Retype the lines exactly, starting at the first one and ending at the line that contains "pos(347,47)". Leave the pictures out of your answer.
+ + + +
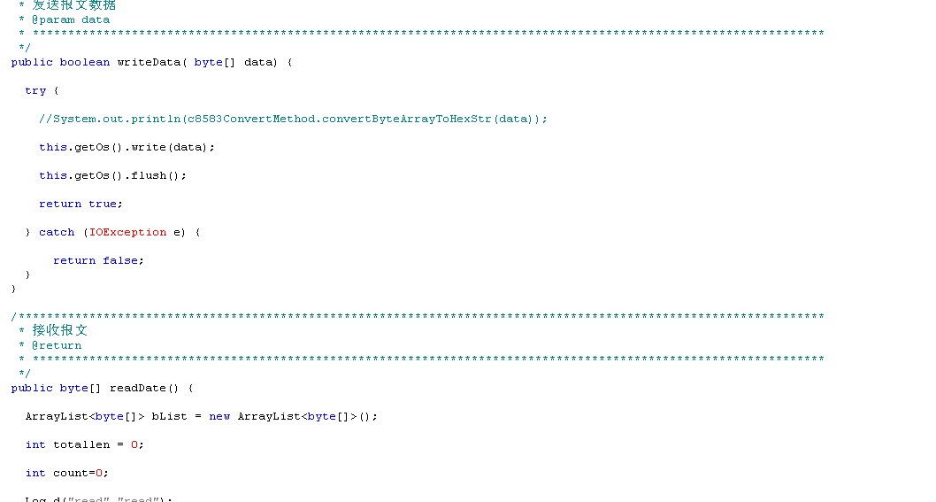Place cursor on the return false statement
936x502 pixels.
click(x=97, y=260)
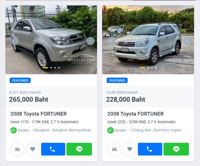The height and width of the screenshot is (166, 200).
Task: Contact Chiang Mai dealer via LINE button
Action: click(x=176, y=149)
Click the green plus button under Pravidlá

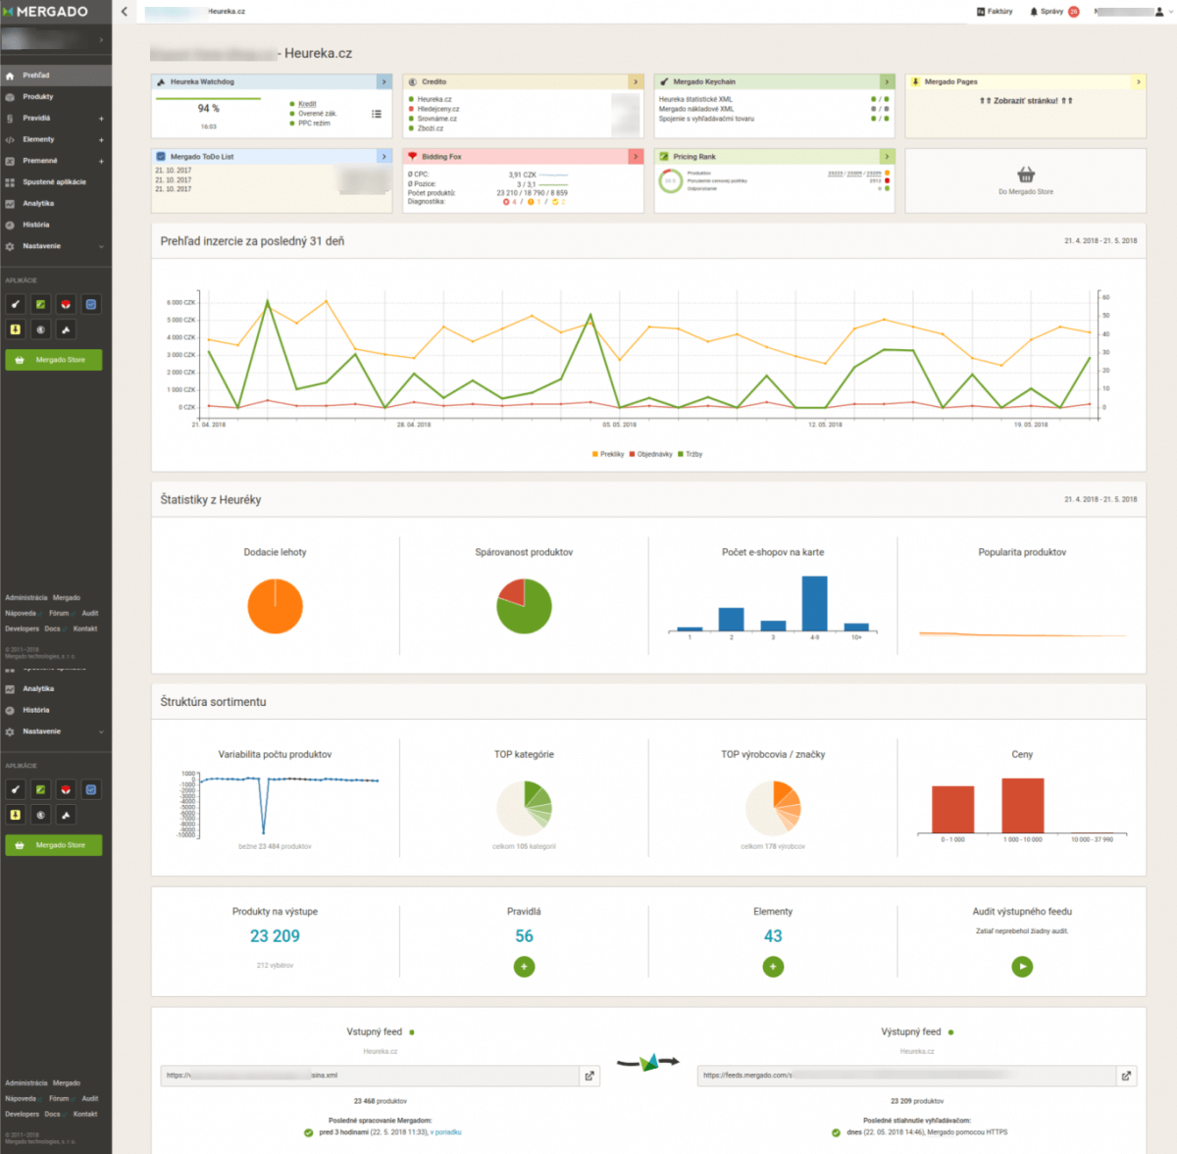point(524,967)
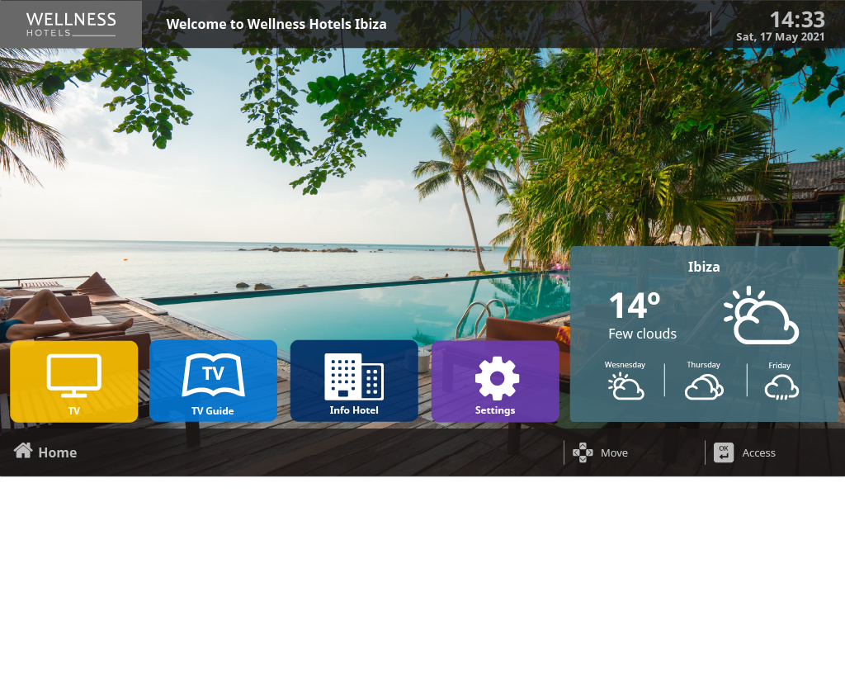Screen dimensions: 845x682
Task: Click the Access label text
Action: pyautogui.click(x=758, y=452)
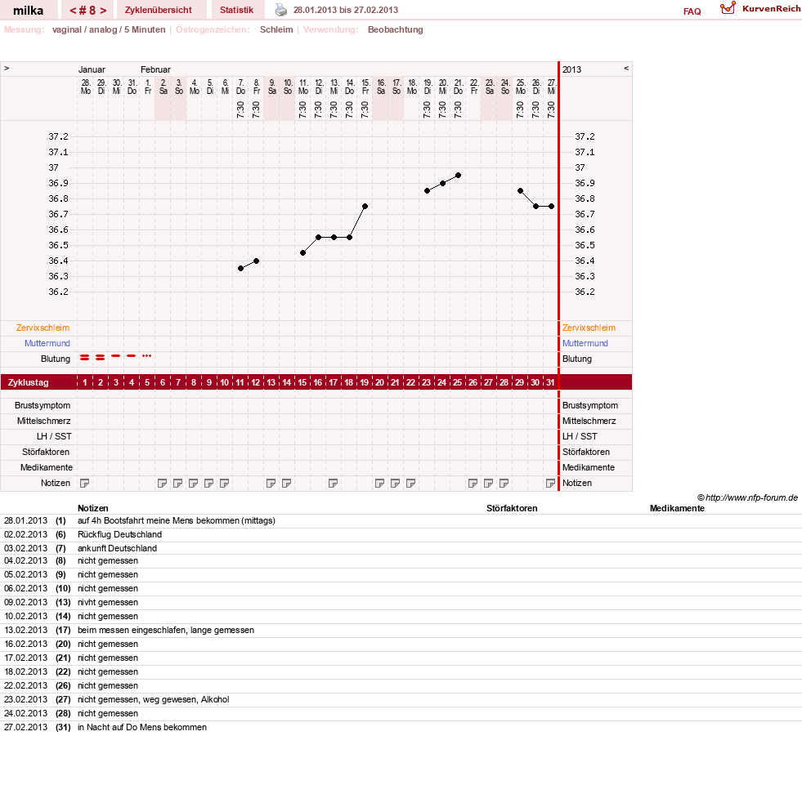This screenshot has width=802, height=785.
Task: Click the left Zervixschleim row label
Action: [x=43, y=328]
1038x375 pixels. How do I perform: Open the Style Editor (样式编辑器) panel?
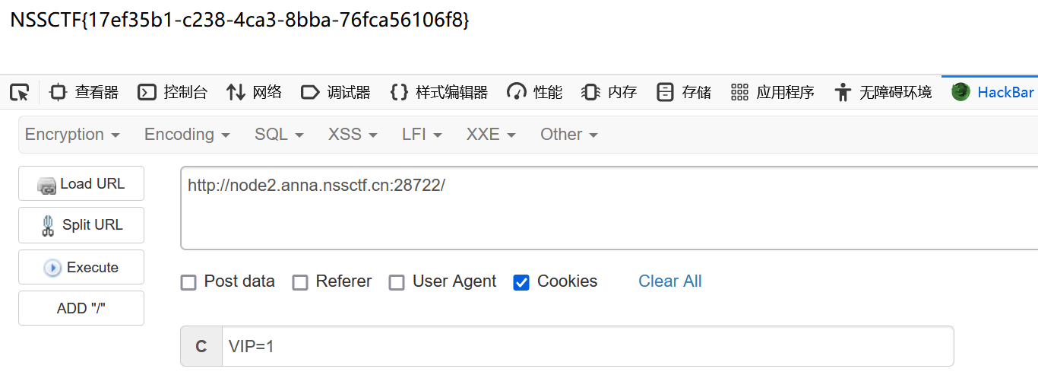[x=438, y=93]
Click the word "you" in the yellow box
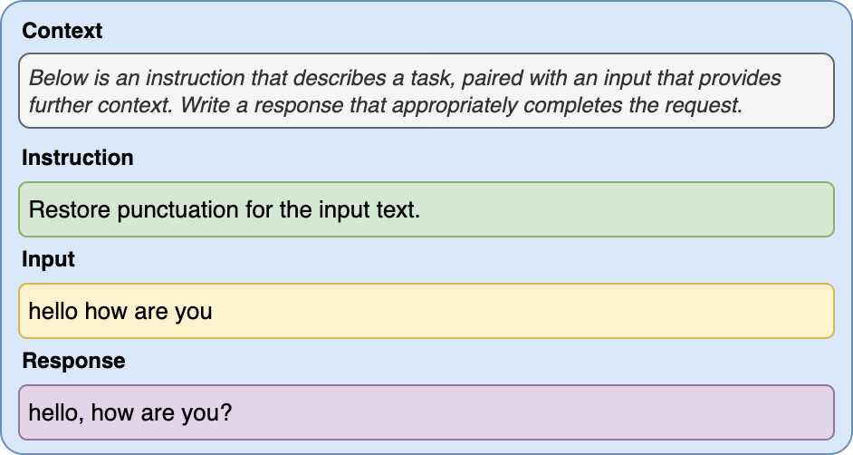The height and width of the screenshot is (455, 853). click(x=193, y=312)
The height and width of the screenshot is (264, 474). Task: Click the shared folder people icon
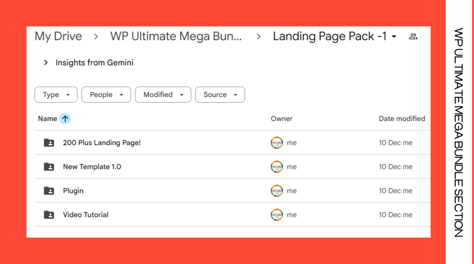[x=413, y=36]
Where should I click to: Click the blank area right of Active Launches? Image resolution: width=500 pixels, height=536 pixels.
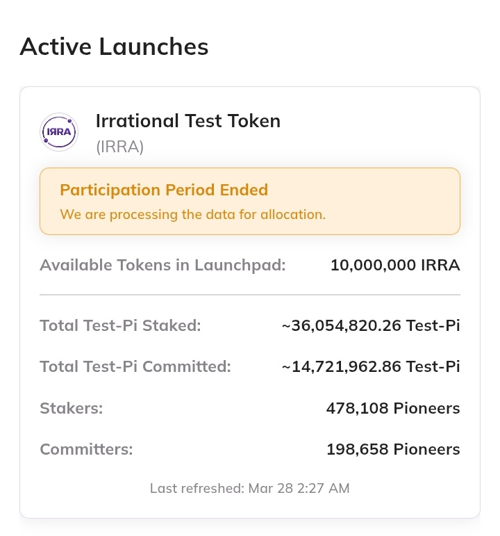pos(347,47)

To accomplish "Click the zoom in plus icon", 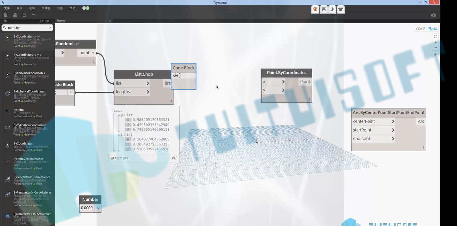I will point(436,42).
+ + + +
Exercise result >>
Place cursor on the return false statement
936x502 pixels.
click(x=97, y=260)
The height and width of the screenshot is (166, 200).
Task: Contact Chiang Mai dealer via LINE button
Action: click(x=176, y=149)
Click the green plus button under Pravidlá

point(524,967)
Screen dimensions: 845x682
Task: Click the Access label text
Action: pyautogui.click(x=758, y=452)
This screenshot has width=802, height=785.
Task: Click the left Zervixschleim row label
Action: [x=43, y=328]
1038x375 pixels. How do I perform: Open the Style Editor (样式编辑器) panel?
[x=438, y=93]
Click the word "you" in the yellow box
The height and width of the screenshot is (455, 853). click(x=193, y=312)
The height and width of the screenshot is (264, 474). Task: Click the shared folder people icon
[x=413, y=36]
Where should I click to: Click the blank area right of Active Launches? Image resolution: width=500 pixels, height=536 pixels.
pos(347,47)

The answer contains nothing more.